— Dataset excerpts —
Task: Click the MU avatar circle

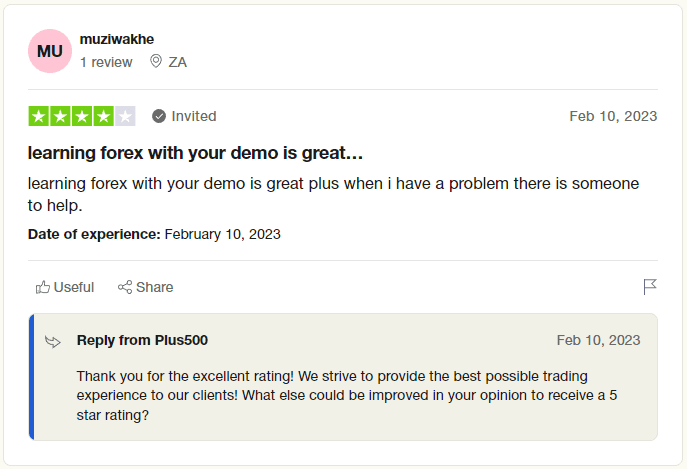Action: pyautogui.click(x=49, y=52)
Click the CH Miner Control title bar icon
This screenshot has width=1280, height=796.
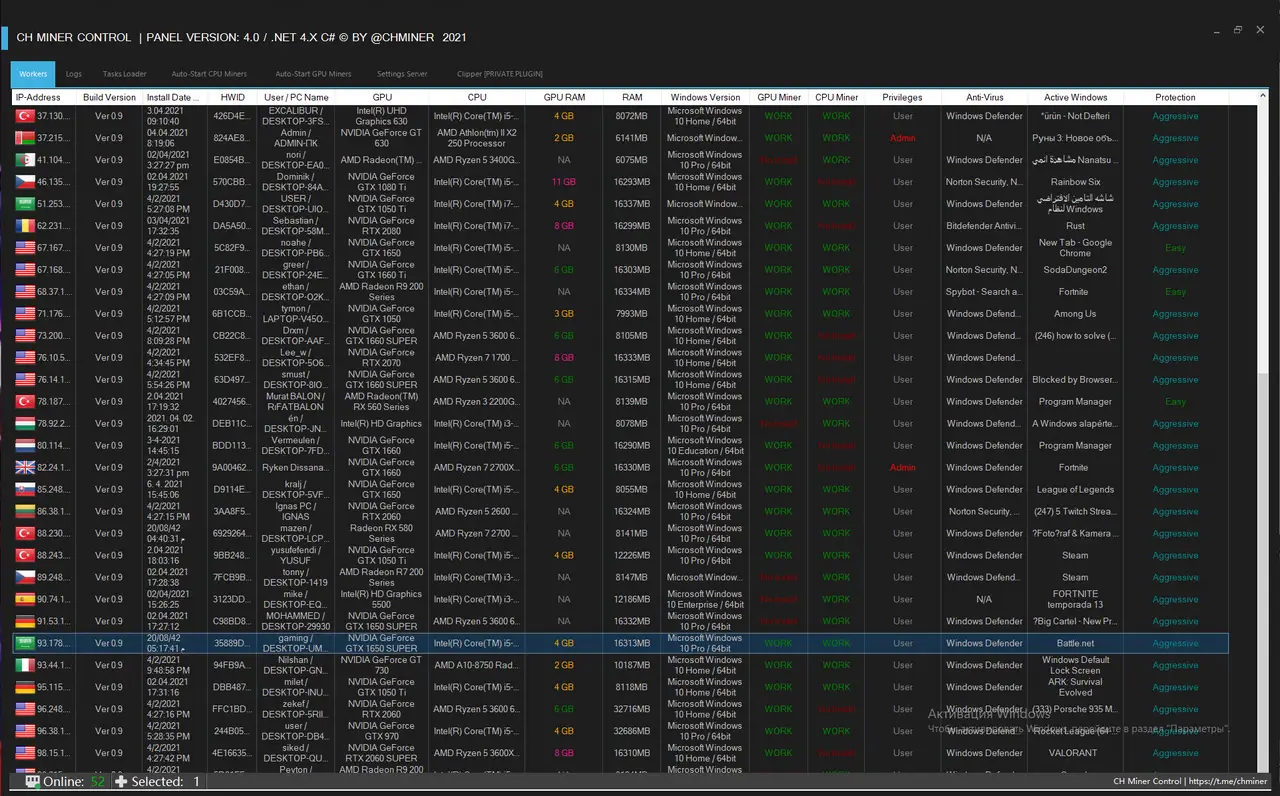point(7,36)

— Exercise objective —
Reproduce all of the rows above word for word, leaving out the pictures.

— Answer —
Task: Click the MU avatar circle

Action: pyautogui.click(x=49, y=52)
Click the CH Miner Control title bar icon
This screenshot has width=1280, height=796.
point(7,36)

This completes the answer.